Cats and dogs usually begin to show visible signs of aging at around 7 to 12 years of age. Pets age according to their genetics, diet and environmental conditions. As they get older, they become susceptible to conditions such as kidney and heart disease and obesity.
An aging pet changes physically making it necessary to be aware of changing dietary needs. If a senior pet is healthy, a veterinarian should examine it at least once annually. Detecting problems at the earliest stages will help ensure a quicker recovery. Health problems related to obesity, heart or kidney disease can often be minimized with changes in the diet. It’s cheaper to help prevent these diseases with good diets than to treat the disease after it has progressed. Also, if you can help save a pet from the pain and suffering associated with these diseases, why wouldn’t you?
• The objective is to maintain good health, prevent or slow the progression of disease, improve symptoms of a disease, and to maintain optimal body weight.
• If a cat is 7 years old or older, start it on a senior diet.

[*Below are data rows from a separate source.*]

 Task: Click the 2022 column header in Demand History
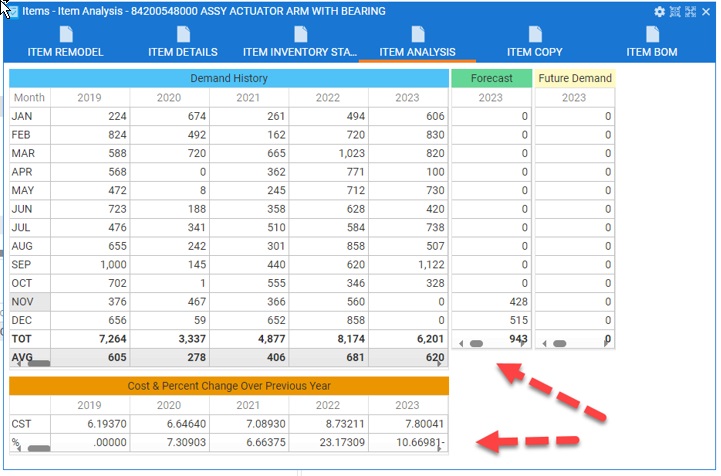328,98
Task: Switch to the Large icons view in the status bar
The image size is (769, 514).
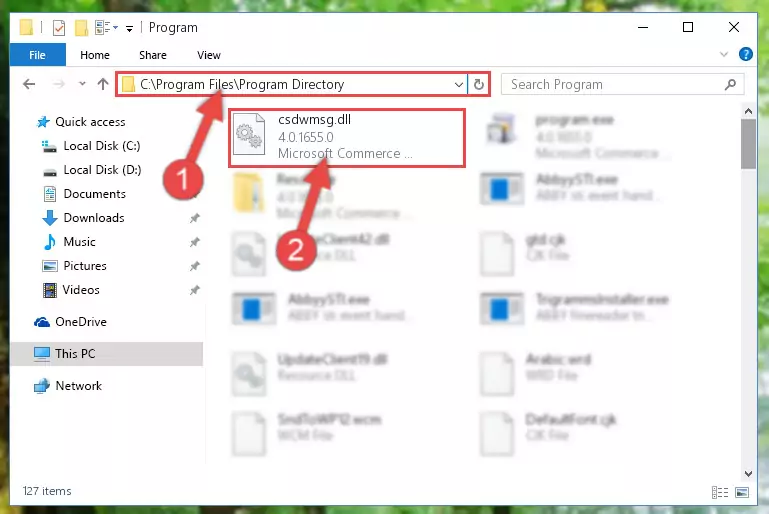Action: (742, 492)
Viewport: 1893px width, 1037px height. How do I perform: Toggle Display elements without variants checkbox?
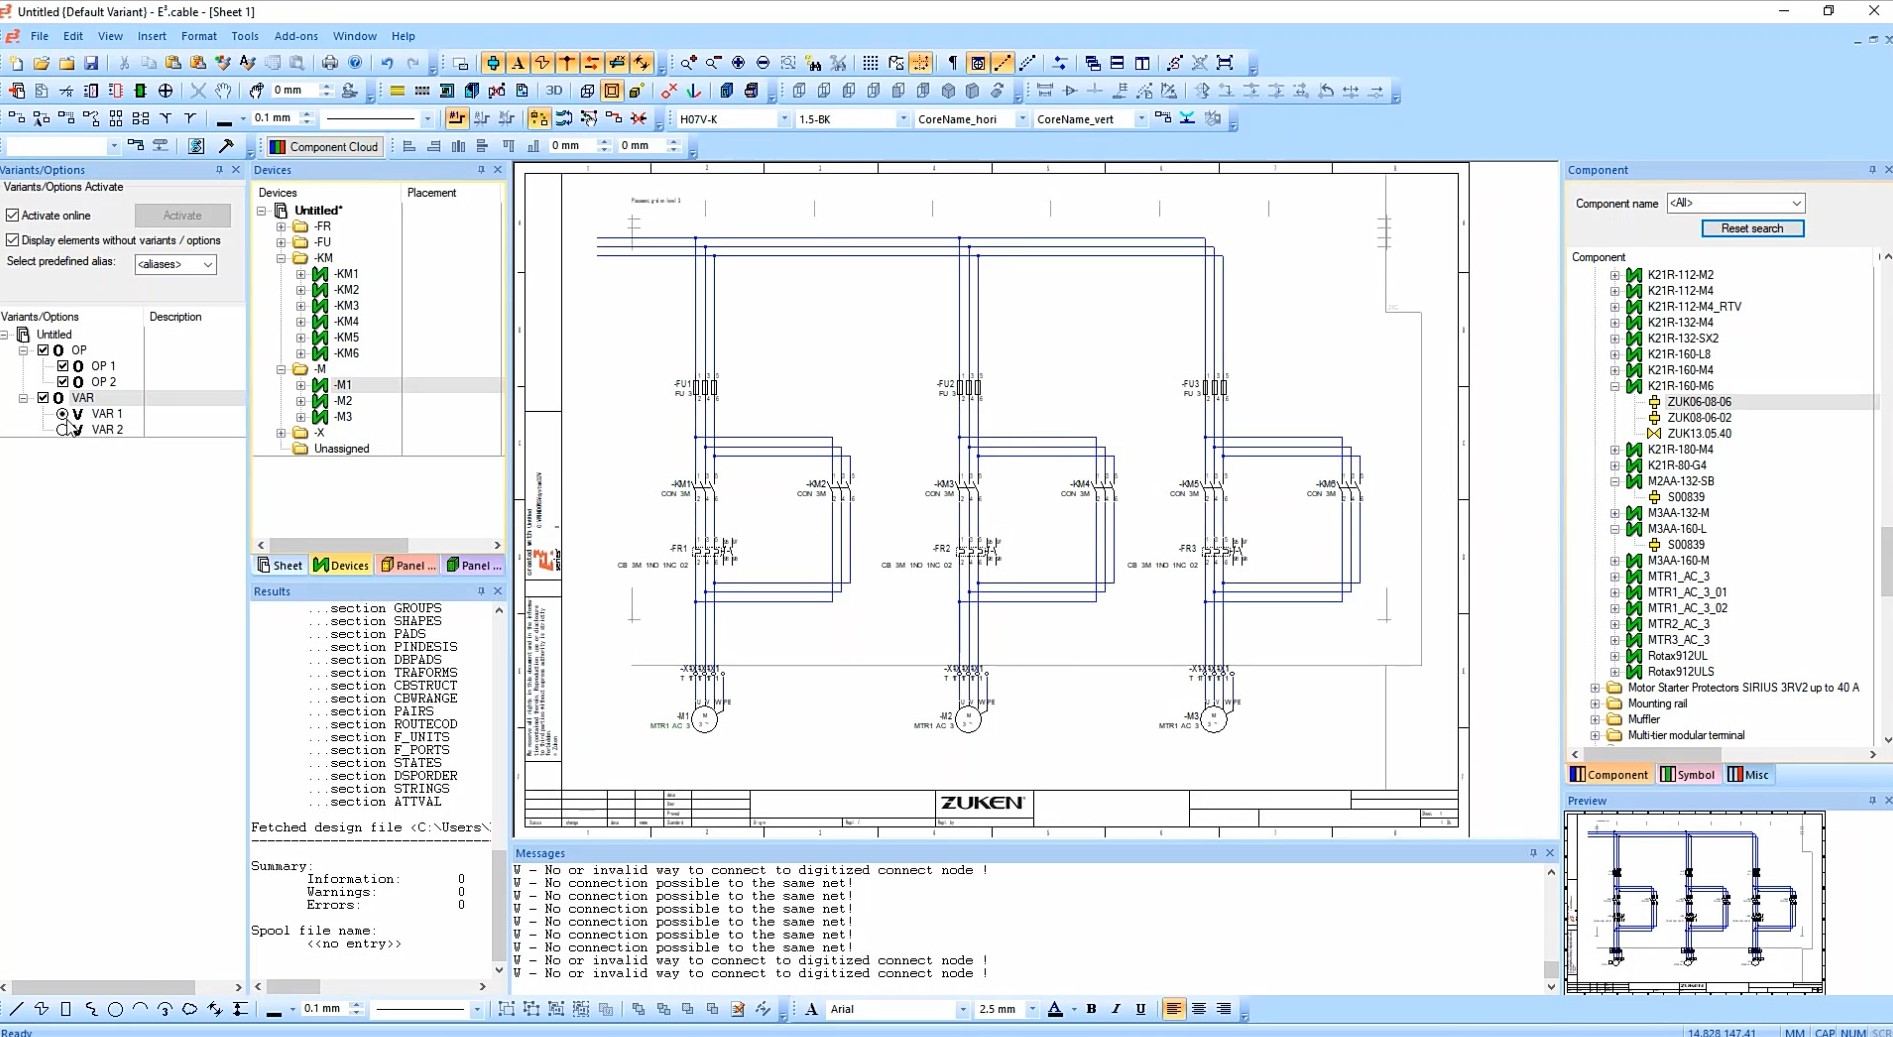pos(13,240)
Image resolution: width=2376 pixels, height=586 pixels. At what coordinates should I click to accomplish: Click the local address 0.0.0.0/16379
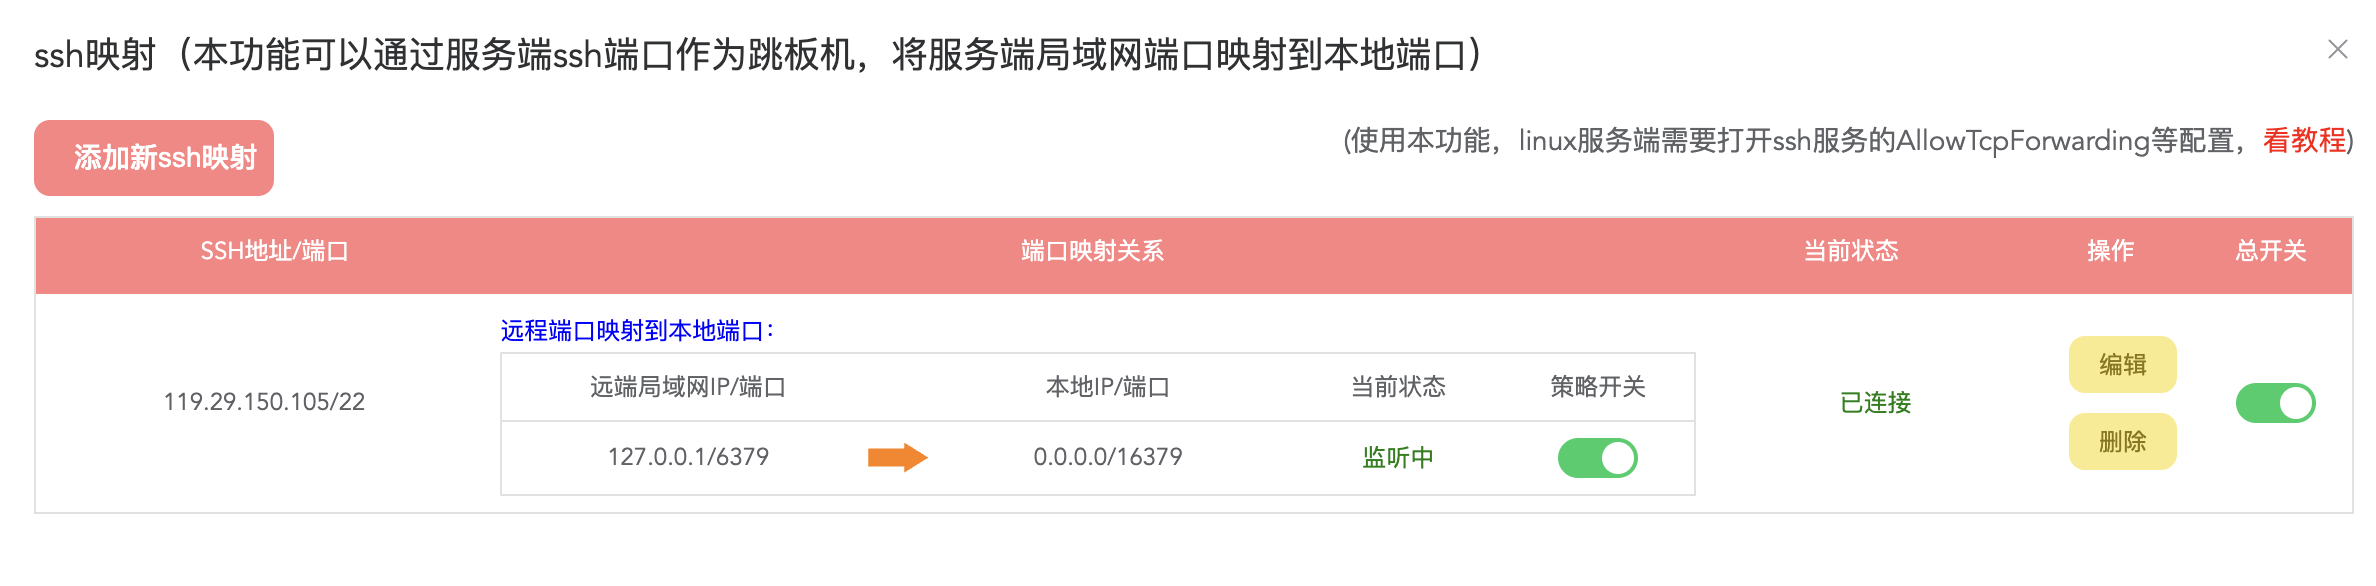(x=1107, y=457)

• Typically, small dogs live longer than large dogs and they don’t suffer age-related changes as early. Use size to determine when to feed a dog a senior diet. With small to medium breeds (less than 20 to 50 pounds) begin at 7 years; for large breeds (51 to 90 pounds), 6 years; and for giant breeds (over 91 pounds) at 5 years.

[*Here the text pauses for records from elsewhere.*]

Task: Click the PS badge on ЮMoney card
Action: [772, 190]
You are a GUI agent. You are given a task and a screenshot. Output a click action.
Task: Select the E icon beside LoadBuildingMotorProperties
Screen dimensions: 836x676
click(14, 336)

• Health concerns related to diet, are skin and coat deterioration, loss of muscle mass, intestinal issues, arthritis, dental problems, and the lowered ability to fight off infection.

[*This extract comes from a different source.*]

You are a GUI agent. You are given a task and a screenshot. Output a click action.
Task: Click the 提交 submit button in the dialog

• Older pets usually put on body fat even when consuming fewer calories. Feeding an older pet a diet fewer in calories but with normal protein levels can help avoid weight gain and preserve muscle mass.
• Avoid diets that have lower protein levels. The protein requirement for older dogs does not decrease with age. The senior dog diet should contain optimum levels of digestible protein to help sustain muscle mass.
• As cats age, their antibody response decreases. For cats older than 7, supplementing your cat with vitamin E can increase their antibody level. Gammalinolenic acid (GLA), an omega 6 fatty acid, helps to maintain healthy skin and coat. Look for this in your senior dog food diet.
• Aging can cause symptoms of gastrointestinal disease; therefore, senior dog diets should also include FOS (fructooligosaccharides) to help promote the growth of beneficial bacteria in the intestines.
• Vitamin E and beta carotene help eradicate free radical particles that can contribute to body tissue damage and aging. Senior diets should contain higher levels of these antioxidants, which can also boost the immune system.
• Geriatric pets need daily routine care, exercise and regular veterinary examinations. Avoid abrupt changes and stressful situations. Be sensitive to the needs of an older pet so that it will live a longer and happier life.